____ Entries shown
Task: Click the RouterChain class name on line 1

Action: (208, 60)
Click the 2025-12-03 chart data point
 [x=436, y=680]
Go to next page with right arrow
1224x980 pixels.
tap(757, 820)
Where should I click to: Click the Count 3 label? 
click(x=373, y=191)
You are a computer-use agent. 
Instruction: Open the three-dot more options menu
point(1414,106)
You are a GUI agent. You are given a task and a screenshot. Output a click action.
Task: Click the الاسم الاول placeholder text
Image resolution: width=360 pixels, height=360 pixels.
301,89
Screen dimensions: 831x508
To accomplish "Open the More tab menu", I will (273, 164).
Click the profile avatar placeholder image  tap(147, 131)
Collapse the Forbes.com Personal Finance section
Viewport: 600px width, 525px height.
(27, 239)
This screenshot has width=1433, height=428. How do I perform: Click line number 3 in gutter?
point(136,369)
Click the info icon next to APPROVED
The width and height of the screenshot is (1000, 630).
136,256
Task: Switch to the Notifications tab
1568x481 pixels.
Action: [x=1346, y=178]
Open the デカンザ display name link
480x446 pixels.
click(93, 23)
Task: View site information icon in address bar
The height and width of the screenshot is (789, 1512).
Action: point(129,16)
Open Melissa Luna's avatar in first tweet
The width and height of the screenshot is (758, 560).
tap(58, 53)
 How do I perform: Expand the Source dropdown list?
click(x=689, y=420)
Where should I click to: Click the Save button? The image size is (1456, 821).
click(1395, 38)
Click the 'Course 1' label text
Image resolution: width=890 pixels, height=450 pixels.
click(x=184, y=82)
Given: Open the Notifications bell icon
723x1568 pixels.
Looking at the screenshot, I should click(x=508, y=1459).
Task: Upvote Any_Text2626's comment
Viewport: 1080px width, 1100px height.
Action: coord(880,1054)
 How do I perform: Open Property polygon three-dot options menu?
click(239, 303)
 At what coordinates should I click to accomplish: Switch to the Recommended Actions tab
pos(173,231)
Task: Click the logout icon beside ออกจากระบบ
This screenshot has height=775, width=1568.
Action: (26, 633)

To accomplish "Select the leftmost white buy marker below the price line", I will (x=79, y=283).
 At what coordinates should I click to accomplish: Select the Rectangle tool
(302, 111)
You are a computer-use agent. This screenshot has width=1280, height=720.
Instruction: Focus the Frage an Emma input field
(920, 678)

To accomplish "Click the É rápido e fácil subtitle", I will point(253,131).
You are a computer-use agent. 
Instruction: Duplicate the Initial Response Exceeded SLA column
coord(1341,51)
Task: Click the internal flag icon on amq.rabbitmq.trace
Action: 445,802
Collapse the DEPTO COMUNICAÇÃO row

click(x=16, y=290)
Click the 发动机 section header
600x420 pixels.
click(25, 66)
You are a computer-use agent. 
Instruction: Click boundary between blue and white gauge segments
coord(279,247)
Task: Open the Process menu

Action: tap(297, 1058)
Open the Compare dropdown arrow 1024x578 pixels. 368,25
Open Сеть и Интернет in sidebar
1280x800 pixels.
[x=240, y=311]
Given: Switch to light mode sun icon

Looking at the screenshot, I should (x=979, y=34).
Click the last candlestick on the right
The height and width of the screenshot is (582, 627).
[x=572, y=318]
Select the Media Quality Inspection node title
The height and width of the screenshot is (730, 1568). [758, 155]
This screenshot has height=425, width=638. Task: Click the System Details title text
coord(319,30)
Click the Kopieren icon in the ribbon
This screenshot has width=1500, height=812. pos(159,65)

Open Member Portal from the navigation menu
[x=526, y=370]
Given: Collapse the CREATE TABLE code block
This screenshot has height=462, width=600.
________
# What is required
Reproduce every one of the records above line for line, without changing a single character.

# Complete answer
Task: Click the RouterChain class name on line 1

Action: (208, 60)
Click the 2025-12-03 chart data point
 [x=436, y=680]
Go to next page with right arrow
1224x980 pixels.
tap(757, 820)
Where should I click to: Click the Count 3 label? 
click(x=373, y=191)
You are a computer-use agent. 
Instruction: Open the three-dot more options menu
point(1414,106)
You are a GUI agent. You are given a task and a screenshot. Output a click action.
Task: Click the الاسم الاول placeholder text
Image resolution: width=360 pixels, height=360 pixels.
301,89
Screen dimensions: 831x508
To accomplish "Open the More tab menu", I will (273, 164).
Click the profile avatar placeholder image  tap(147, 131)
Collapse the Forbes.com Personal Finance section
Viewport: 600px width, 525px height.
(27, 239)
This screenshot has width=1433, height=428. How do I perform: Click line number 3 in gutter?
point(136,369)
Click the info icon next to APPROVED
The width and height of the screenshot is (1000, 630).
136,256
Task: Switch to the Notifications tab
1568x481 pixels.
Action: [x=1346, y=178]
Open the デカンザ display name link
480x446 pixels.
click(93, 23)
Task: View site information icon in address bar
The height and width of the screenshot is (789, 1512).
Action: point(129,16)
Open Melissa Luna's avatar in first tweet
The width and height of the screenshot is (758, 560).
tap(58, 53)
 How do I perform: Expand the Source dropdown list?
click(x=689, y=420)
Where should I click to: Click the Save button? The image size is (1456, 821).
click(1395, 38)
Click the 'Course 1' label text
Image resolution: width=890 pixels, height=450 pixels.
click(x=184, y=82)
Given: Open the Notifications bell icon
723x1568 pixels.
Looking at the screenshot, I should click(x=508, y=1459).
Task: Upvote Any_Text2626's comment
Viewport: 1080px width, 1100px height.
Action: coord(880,1054)
 How do I perform: Open Property polygon three-dot options menu?
click(239, 303)
 At what coordinates should I click to accomplish: Switch to the Recommended Actions tab
pos(173,231)
Task: Click the logout icon beside ออกจากระบบ
This screenshot has height=775, width=1568.
Action: (26, 633)

To accomplish "Select the leftmost white buy marker below the price line", I will (x=79, y=283).
 At what coordinates should I click to accomplish: Select the Rectangle tool
(302, 111)
You are a computer-use agent. This screenshot has width=1280, height=720.
Instruction: Focus the Frage an Emma input field
(920, 678)

To accomplish "Click the É rápido e fácil subtitle", I will point(253,131).
You are a computer-use agent. 
Instruction: Duplicate the Initial Response Exceeded SLA column
coord(1341,51)
Task: Click the internal flag icon on amq.rabbitmq.trace
Action: 445,802
Collapse the DEPTO COMUNICAÇÃO row

click(x=16, y=290)
Click the 发动机 section header
600x420 pixels.
click(25, 66)
You are a computer-use agent. 
Instruction: Click boundary between blue and white gauge segments
coord(279,247)
Task: Open the Process menu

Action: tap(297, 1058)
Open the Compare dropdown arrow 1024x578 pixels. 368,25
Open Сеть и Интернет in sidebar
1280x800 pixels.
[x=240, y=311]
Given: Switch to light mode sun icon

Looking at the screenshot, I should (x=979, y=34).
Click the last candlestick on the right
The height and width of the screenshot is (582, 627).
[x=572, y=318]
Select the Media Quality Inspection node title
The height and width of the screenshot is (730, 1568). [758, 155]
This screenshot has height=425, width=638. Task: Click the System Details title text
coord(319,30)
Click the Kopieren icon in the ribbon
This screenshot has width=1500, height=812. pos(159,65)

Open Member Portal from the navigation menu
[x=526, y=370]
Given: Collapse the CREATE TABLE code block
This screenshot has height=462, width=600.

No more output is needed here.